Дорогие мои старики,
Дайте, я вас сейчас расцелую.
Дорогие мои старики,
Мы ещё, мы ещё повоюем...

     За столом все притихли. Матушка моя, задумавшись, машинально подносила к губам пиалу с чаем. У меня ком подкатил к горлу, мама, такая милая, беззащитная, годами ждёт нашего приезда, чтоб повидаться... Камера моя всё записывала, боковым зрением вижу, как Люба отвернулась и незаметно смахнула у себя слезу... М-да...

     Под вечер занялись кто чем. Мама истопила баньку. Первыми повела купать своих чадушек Оля. Часть детей игрались на куче песка. Пришедший с работы Саша поливал свой огород (Саша с Натальей рядом с маминым огородом припахали небольшой участок, огородили его, получился неплохой свой огород, к тому же под присмотром). Татьяна пошла в город. Люба с мамой мыли посуду. Потом баньку приняло семейство Бельских. К вечеру все разошлись. В баньку пошли мы.
     ______________
     *На день рождения мы выслали Любовь Максимовне деньги для приобретения телевизора. На эти деньги Володя купил японский телевизор, но поставил его у себя в доме, а маме в её комнатку отдал свой старый, который показывал плохо, но смотреть можно.


Глава 119


    На следующий день мы с мамой собрались было сходить навестить бабушку Шуру, но испортилась погода (похоже, я её сглазил), и визит решили пока отложить. Лёлюшка от нечего делать изредка, когда стихал дождь, со скоростью торпеды начинала гонять по асфальтовым дворовым дорожкам, нещадно эксплуатируя чей-то трёхколёсный драндулет. Я кое-что ремонтировал по дому.

     18 июля, несмотря на пасмурную погоду, я сходил к дяде Андрею Маслову, забрал аккумулятор, который в 1993 году оставлял ему для присмотра (удивительно: за два года тот не испортился!), потом пошёл в гараж, подрегулировал мотоцикл и пригнал его во двор к маме. От дождя технику накрыл полиэтиленовой плёнкой. За два года на мотоцикле образовался такой слой пыли, что я всё это еле соскрёб.

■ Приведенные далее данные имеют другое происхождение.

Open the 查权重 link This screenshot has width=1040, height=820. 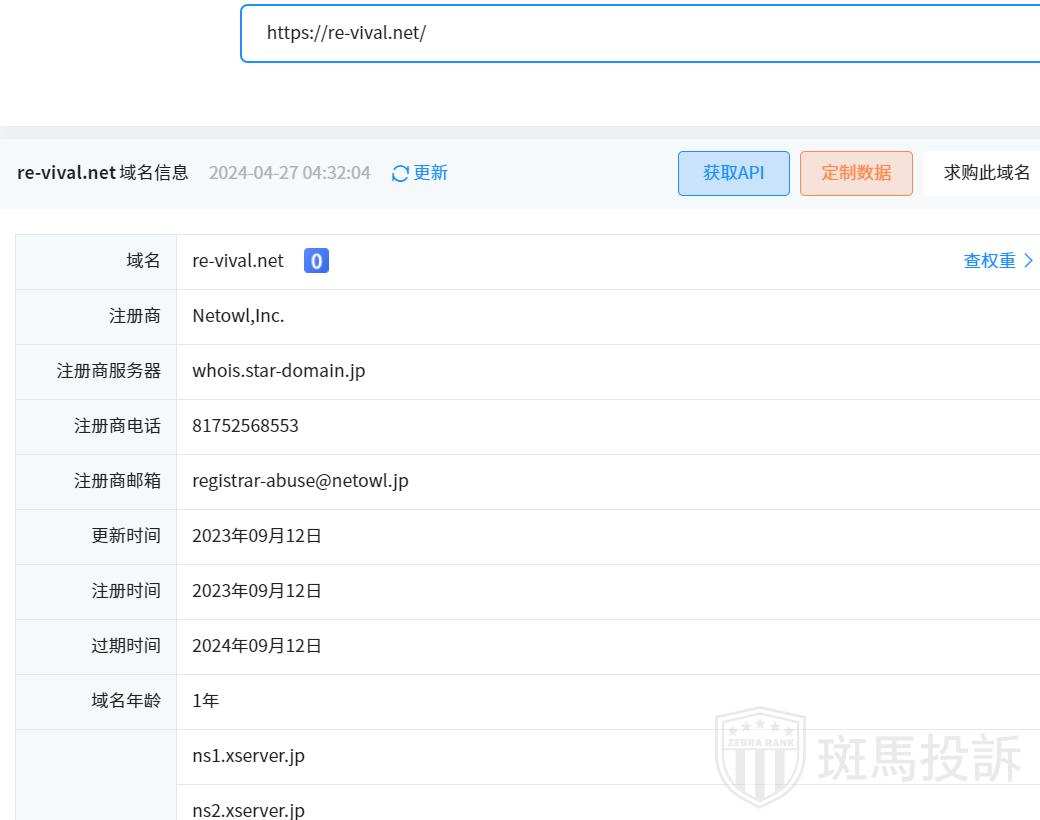[x=989, y=261]
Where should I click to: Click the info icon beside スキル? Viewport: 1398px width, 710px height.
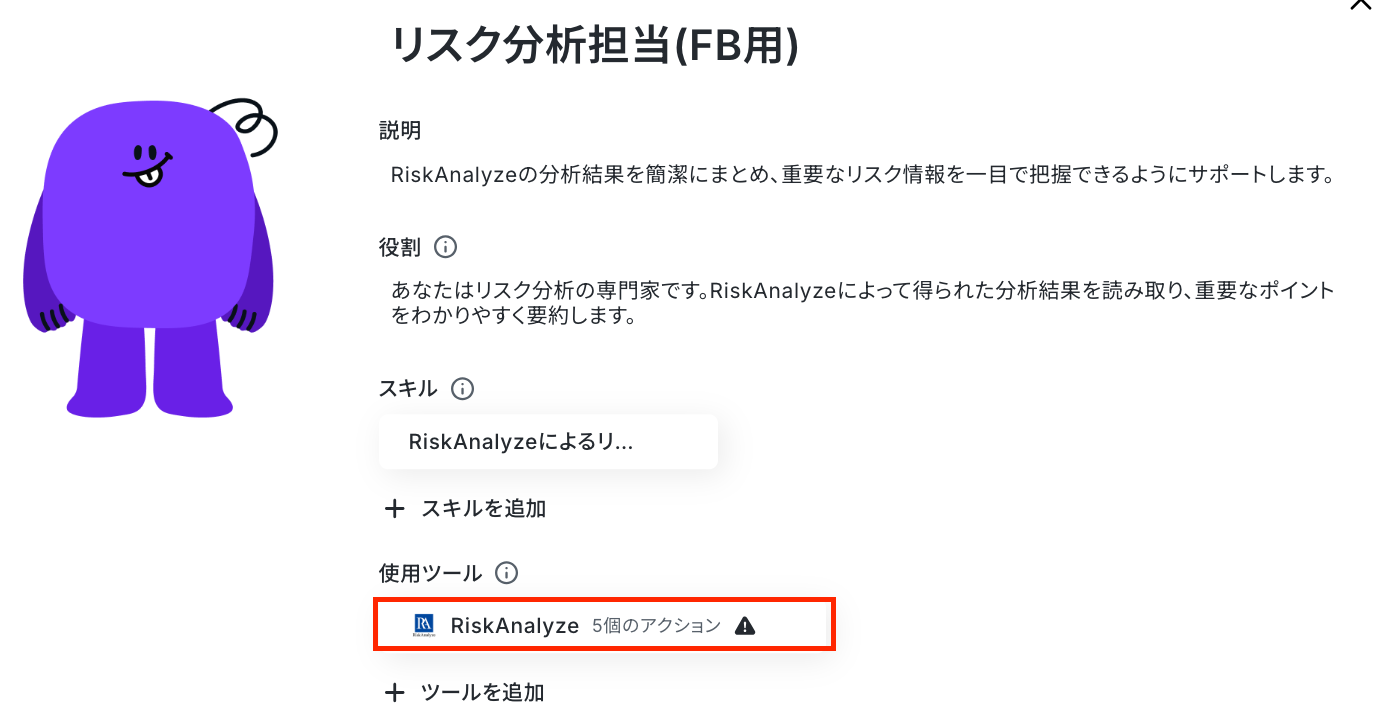point(462,389)
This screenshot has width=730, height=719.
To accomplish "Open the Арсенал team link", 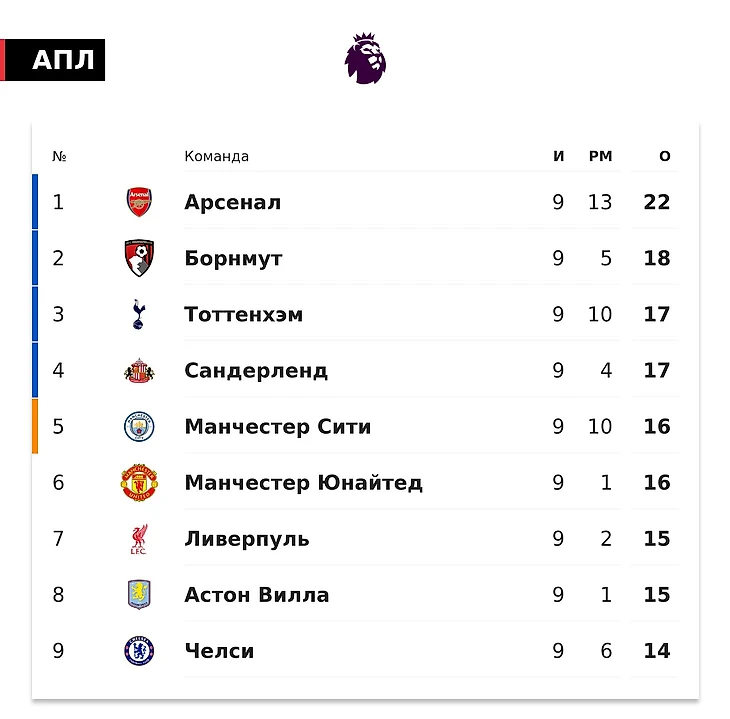I will point(232,202).
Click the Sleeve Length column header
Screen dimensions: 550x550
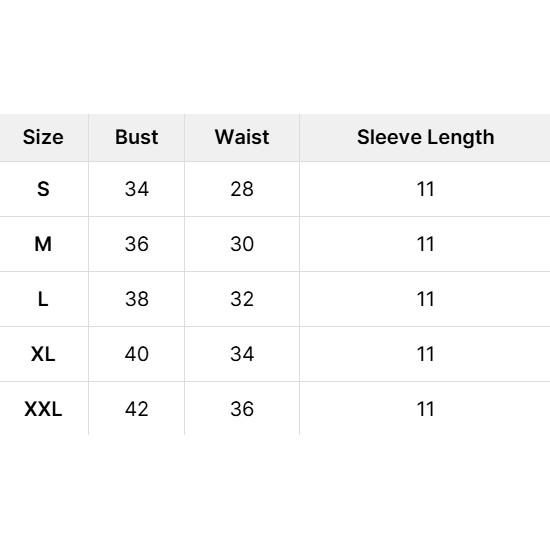[x=425, y=137]
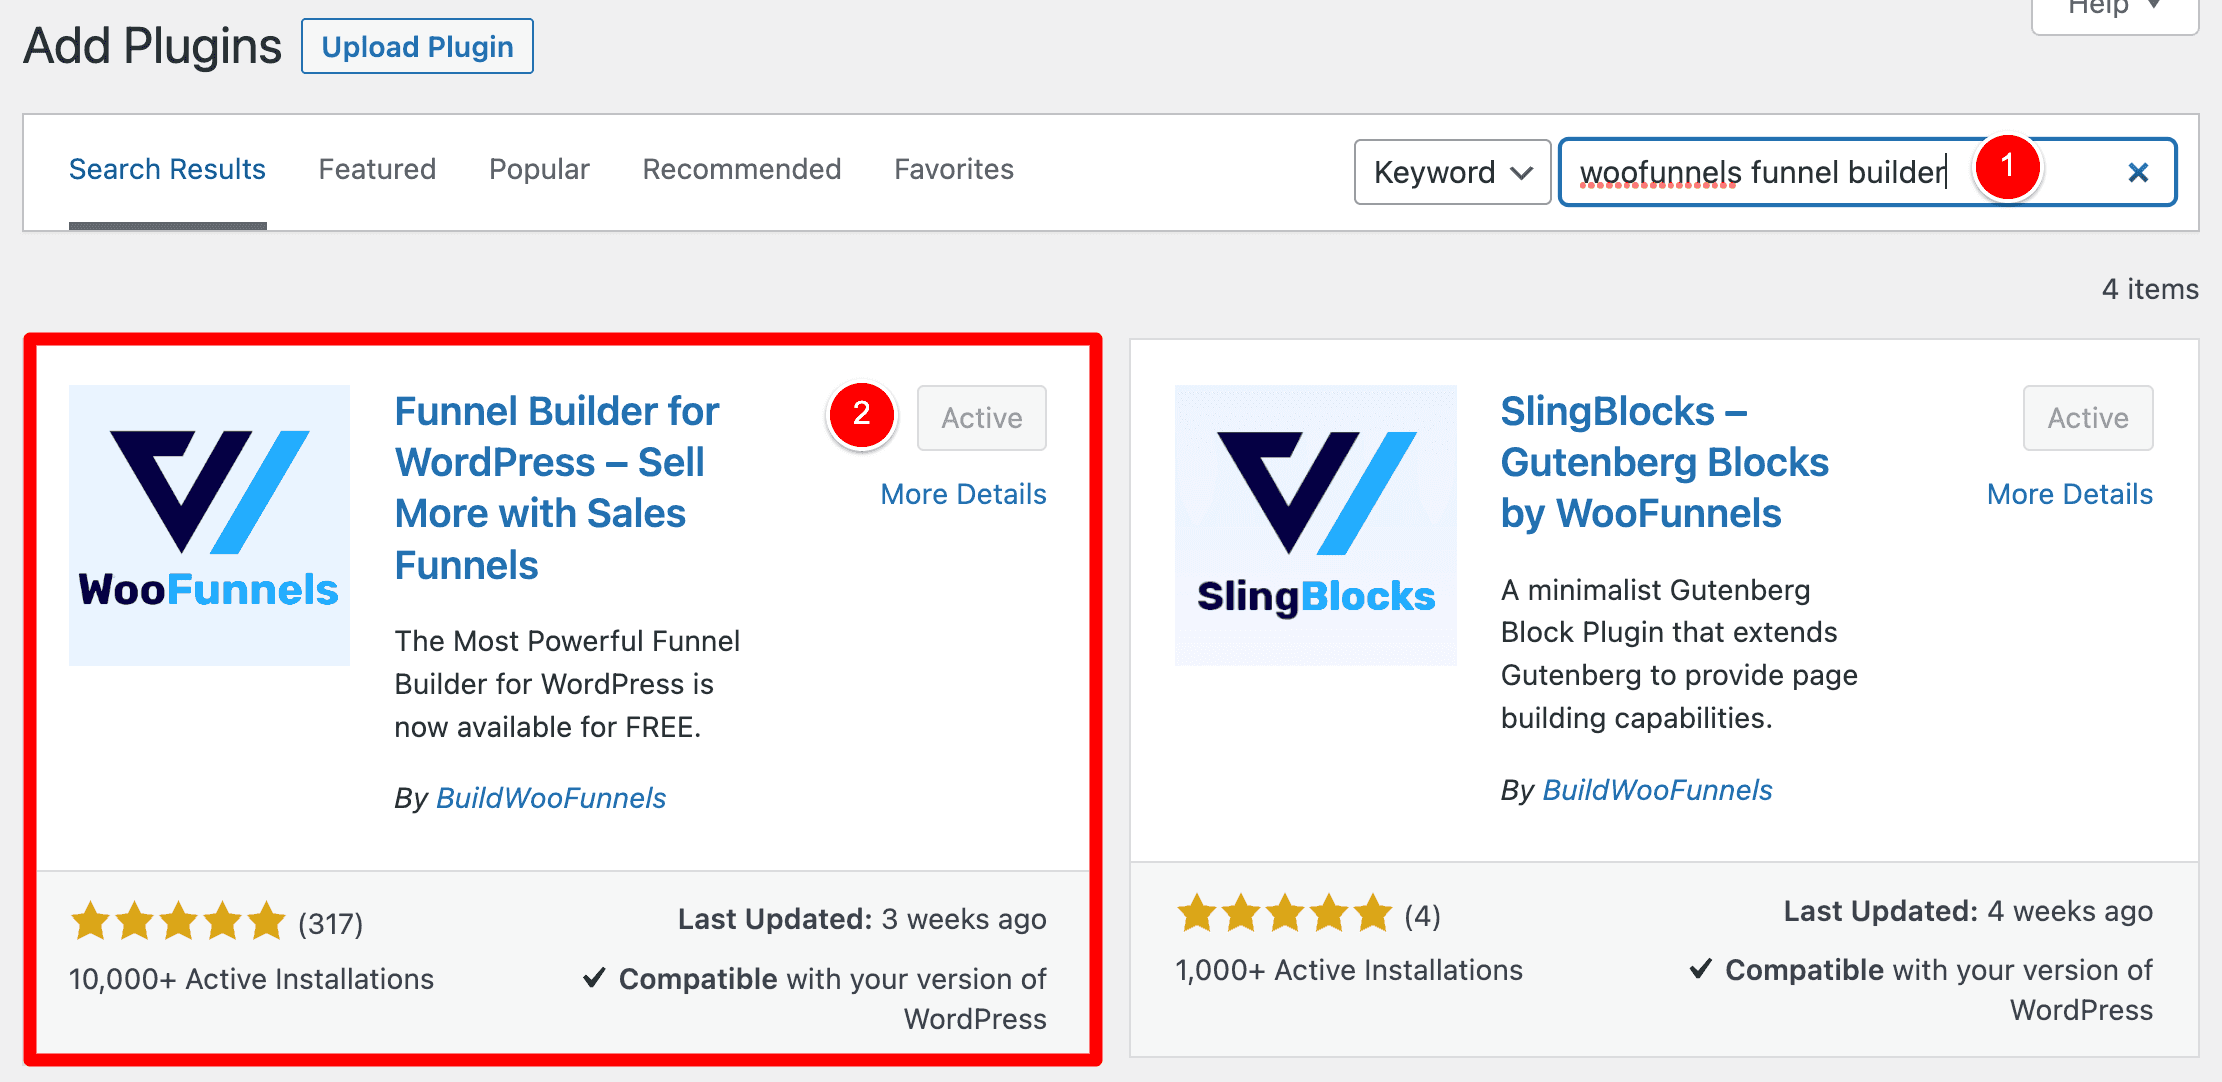The width and height of the screenshot is (2222, 1082).
Task: Open Funnel Builder for WordPress title link
Action: coord(557,488)
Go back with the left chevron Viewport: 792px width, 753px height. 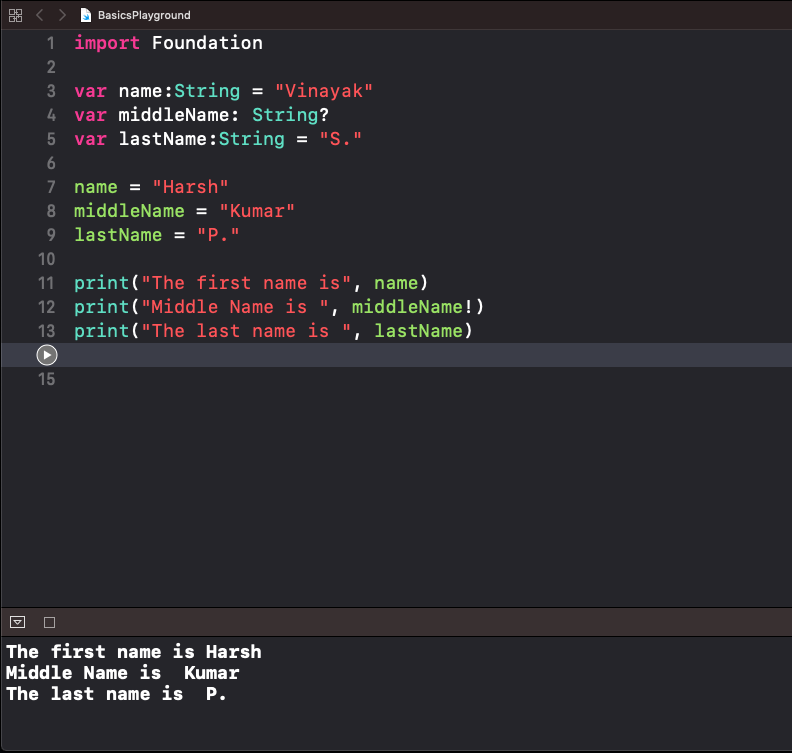40,15

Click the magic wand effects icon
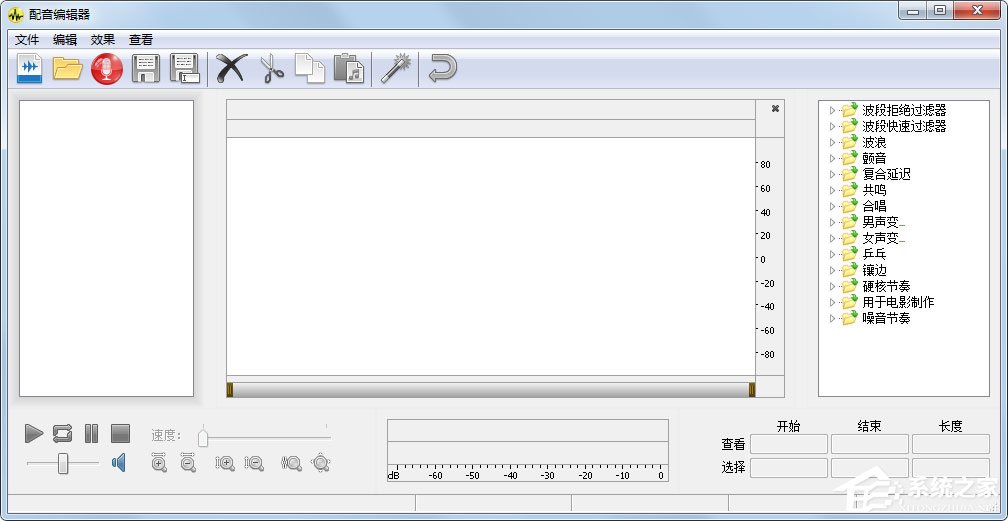[396, 69]
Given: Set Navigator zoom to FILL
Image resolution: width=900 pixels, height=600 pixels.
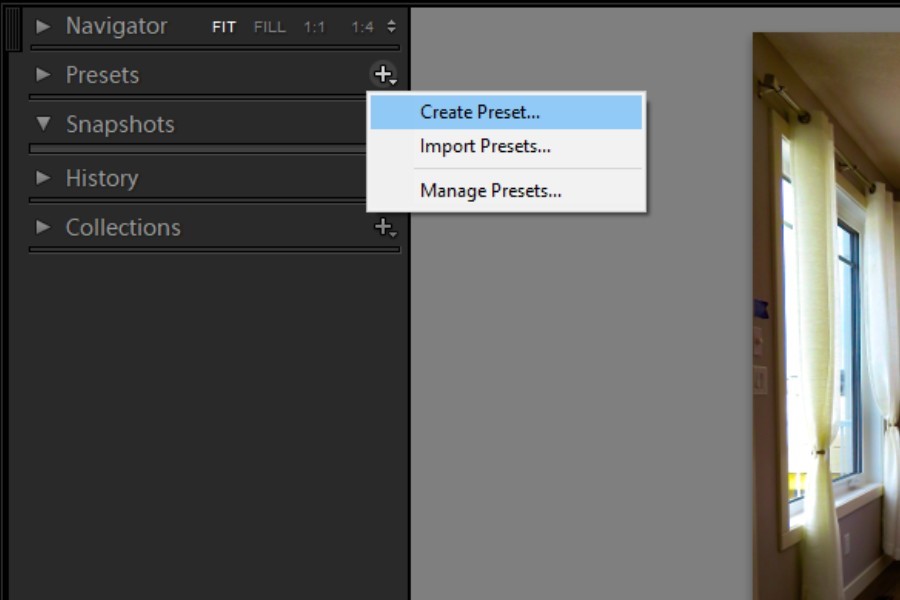Looking at the screenshot, I should click(x=269, y=27).
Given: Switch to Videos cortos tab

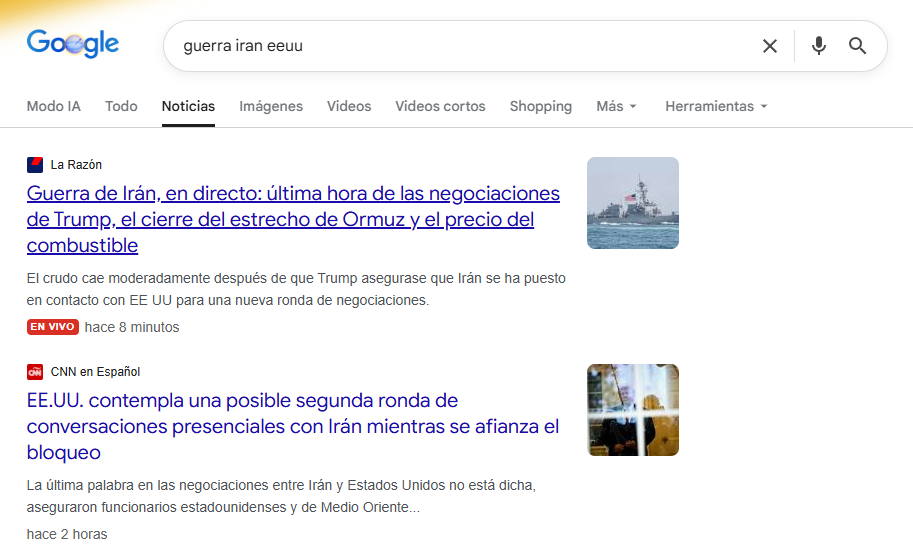Looking at the screenshot, I should click(x=440, y=106).
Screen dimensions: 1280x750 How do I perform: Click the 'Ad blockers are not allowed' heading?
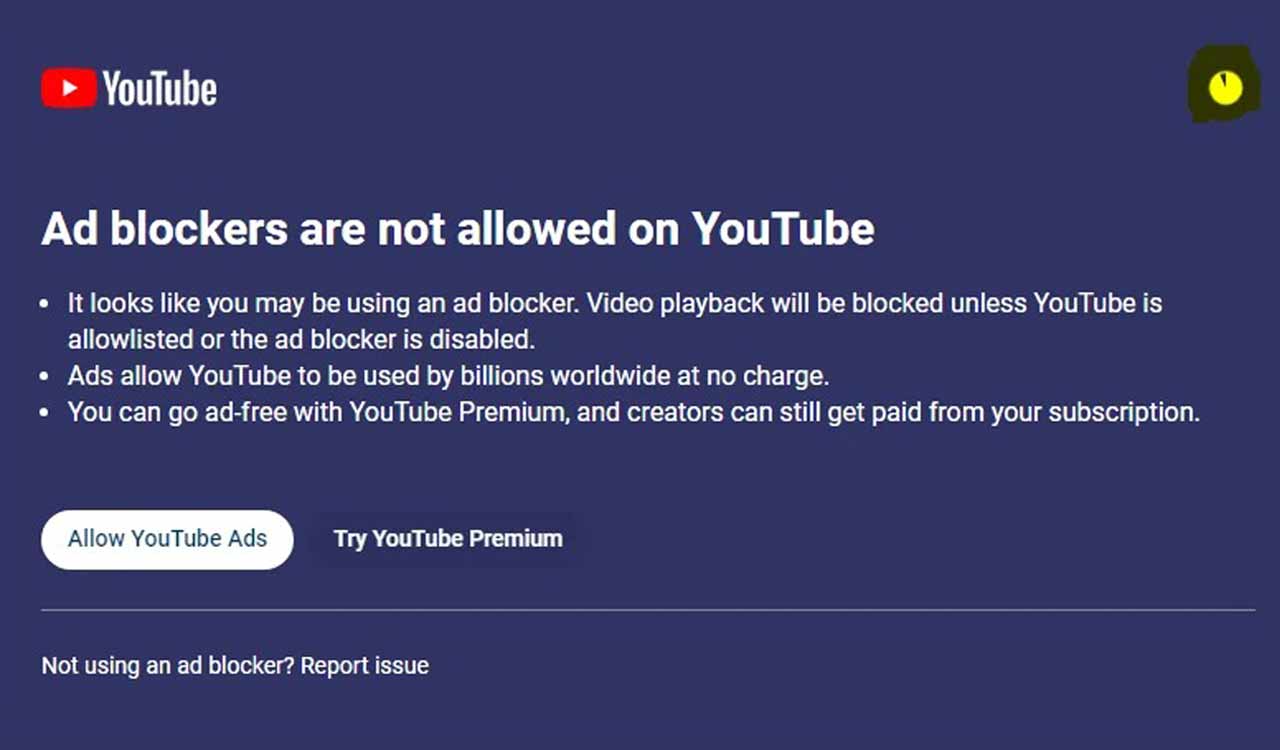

     19 июля с утра опять шёл дождь, да сильный. Когда немного прояснило, на «Жигулях» приехали зятья Саша с Сергеем, они привезли от Сергея, как мы и договаривались, его телевизор с видиком. Мы решили показать родным привезённые с собой видеозаписи, где на одной кассете были пересняты те кинокадры, которые я снимал кинокамерой с 1984 по 1988 годы, а на второй — записи о нашей поездке на море и свадьба Игоря. Вскоре пришли с детьми Наталья и Ольга, и просмотр начался. Особенно внимательно все смотрели переснятые кадры 80-х годов, Наташиной Марине тогда было не более десяти лет, а Оле — пять. Полине Ольгиной было полтора годика, а Миша, как и наша Лёля, только родились. Да и мы все были моложе на десять-одиннадцать лет.    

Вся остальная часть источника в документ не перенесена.